What comes after Capitalism?
Capitalism is broken, of that I am now certain. So what do we do, how can we fix it? I don’t have all the answers by any means, I mostly have
questions. But here are some of those
questions and my thoughts around them.
Capitalism is all about money (capital) which throughout history has
equaled power. We’re all slaves (in some
form) to that power. If freedom is the
absence of anyone/anything having power over you, then freedom is a direct product
of power.
The essential shibboleth of Capitalism is that money (i.e. the
market) will fulfill all needs. The deceit
of this idea is that it will not fulfill them all equally, and for many (most)
it comes at a huge price – their labor, their freedom, and even, sometimes, their
lives.
Capitalism has singularly failed, decaying from within (as
Marx predicted) by its own excesses. The
flow of money/power to those at the top has corrupted the very fabric of
governments which supported it. The hidden
externalization of the costs of Capitalism has created a juggernaut of
consequences – most obviously the Global Climate Crisis – which it (and therefore
we) cannot avoid. Absent an actual,
physical revolution (which I don’t advocate) nothing will derail Capitalism from
its current course and ultimate collapse.
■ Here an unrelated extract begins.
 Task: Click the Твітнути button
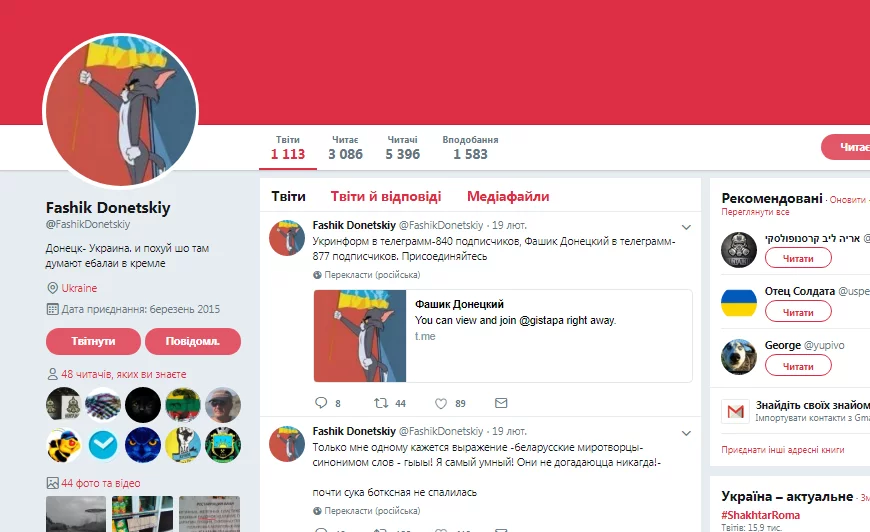click(x=93, y=341)
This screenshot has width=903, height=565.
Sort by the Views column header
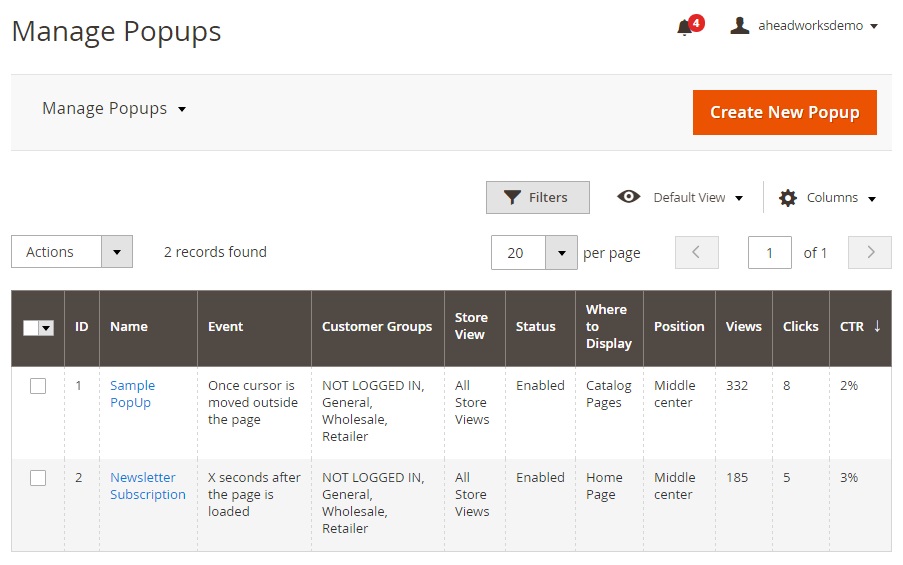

The key problem as I see it is not just money, but how we
use it as a reward. The desire for money,
and what it brings (power) has consistently overridden rational public policy,
scientific evidence, and even ethical behaviors, to the extent that doing evil
is richly rewarded (examples of sociopathic CEOs, politicians, etc. abound).
Remove money, and many of these problems simply would not
occur. People would not be encouraged to
act unethically by being so richly rewarded for it.
That idea is so ridiculous, so simplistic, so unimaginable, that
I’m increasingly becoming clear that it is a key part of any solution. Whatever comes after Capitalism, money as we
know it today, will – must – inevitably disappear.
So if money is gone, what would replace it? I don’t know for sure, but I have some ideas. Human nature to always strive for more; it’s
why I’m typing these words right now and sending them out to people all over
the planet – both why I want to do so, and why such technologies even exist. That part of us still needs to be fed. However, it doesn’t need to be at the price
we’re currently paying for it. I truly
believe the motive force behind Capitalism, the essential quality of human striving
and ingenuity, will be (and already is being) unleashed in service to solving
that problem.
Even if replacing money is possible, how could we ever get
there? Aren’t the entrenched monetary
interests (corporations, politicians, billionaires, etc.) going to resist any
substantive change? Of course they
are. The break point, I believe, is Climate
Crisis.
There’s a scene in “Titanic”, where a rich guy tries to
bribe his way onto a lifeboat taking women and children off the ship. The ship’s officer basically tells him to shove
it, as money isn’t worth anything to him – he knows he will very likely die
that night. This is where we are now as
a planet. Money will not save us (other
than a few billionaires buying bunkers in New Zealand and funding private space
programs to ensure they and their children will have their own lifeboats), and
most of us are going down with the ship.
Once the mass of people realize this is their fate, I suspect it will
get very ugly, very fast.
I believe there is actually hope in the social changes currently underway. What happens if, for
example, AI, robots and automation destroy 10% or 20% of today’s human
jobs? What if it’s 30%? Or 50%, or 80%? What will that do to the social fabric, to
the political landscape, to Capitalism itself?
My hope is that such changes will force us to rethink our system or even
abandon it before Climate Crisis forces our hand. Maybe we’ll steam a little slower towards
that iceberg and maybe it won’t sink us?
The crux of it is that some kind of a revolution is going to be necessary
and inevitable to dislodge the power structures which are holding the current
systems tightly in place. As those
systems start to break down, the response by the owners of those power
structures will determine when and where that revolution will occur, and
ultimately whether it will be bloodless (or not). If they act responsibly and ethically and with a greater vision than just their own "enlightened self-interest", we may be able to transition to another
form of society – perhaps even one not totally unrecognizable from today’s – in enough
time to avoid hitting the iceberg at all.